Tony Granger considers various taxes that may be payable when transferring an interest in the family home to family members.
This article looks at the position where an adult child (e.g. son) comes to live with their parents, and part of the family home is gifted to them. A chilling thought for many!
Assume the family home in London is jointly owned by elderly parents and is valued at £750,000. There are no loans or mortgages on the home.
The house is their principal private residence and on the death of either one, the property currently passes to the other automatically.
Gifting part of the home
1. Inheritance tax
Part of the home is gifted and parents and son live there. The gifted interest in the home qualifies as a potentially exempt transfer for inheritance tax (IHT) purposes and thus, in principle, falls outside of the donor’s estate so long as the donor survives for seven years.
Even though the parents continue to occupy the home the gift should not normally be treated as a ‘gift with reservation’ (see below), in which case the gifted share does not form part of the parents’ estate on death (and hence no IHT is charged on that share).
In practice, a gift of 100% of the home is not acceptable to HMRC, but a gift of no more than 50% appears acceptable; thus, parents would retain 50% and their son would also own 50%.
It is important that the parents do not receive any benefit associated with the gift from the child who owns the 50%; otherwise, the ‘gifts with reservation’ anti-avoidance provisions may apply (and no IHT saving is achieved).
To prevent the parents from receiving any benefit from the son, the running expenses of the property (e.g. heating, lighting, etc.) should be paid by both donor and donee reﬂecting their respective usage (not reﬂecting their respective ownership percentages).
However, the parents could continue to pay all the running expenses of the property; this will also reduce their estate for IHT purposes on death whilst at the same time benefitting the child (FA 1986, s 102B(4)). This type of arrangement also excludes a ‘pre-owned assets’ income tax charge (FA 2004, Sch 15 para 11(5)(c)).
2. Stamp duty land tax
If the transfer is a gift and there’s no consideration, stamp duty land tax doesn’t normally apply.
3. Capital gains tax
Giving a property away is a disposal for capital gains tax (CGT) purposes. CGT is due only on a property that hasn't been a main residence for the whole time you've owned it. There will, therefore, be no CGT on the gift because part of the main private residence is being gifted. The son is, therefore, deemed to acquire the property (or an interest in it) at its market value at the date of gift. His CGT base cost would remain the value of the property share at the date of the gift to him.
(a) Passing by will
The son could still live in the house, which passes by will(s) to him.

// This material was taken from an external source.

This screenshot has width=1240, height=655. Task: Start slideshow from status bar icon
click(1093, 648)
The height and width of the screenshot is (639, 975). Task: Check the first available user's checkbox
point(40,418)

Where a house is left to a lineal descendant, the residence nil rate band (RNRB) addition (£125,000 for 2018/19) potentially applies for each parent for IHT purposes.
There would be no CGT or SDLT payable. No IHT would be payable either in the above example, due to a combination of the normal nil rate band allowance (£325,000 for 2018/19) and residence nil rate band.
(b) Passing by will trust
The property could pass by will trust. For example, the RNRB could still remain intact (due to the IHT rules in IHTA 1984, s 144) if the trustees exercise the power in a discretionary will trust to choose a lineal descendant to inherit the property within two years of death.
Consider your planning options, whether by gift or by will or trust. Correctly setting up your strategy could save you tax.
This article was first printed in Tax Insider in June 2018.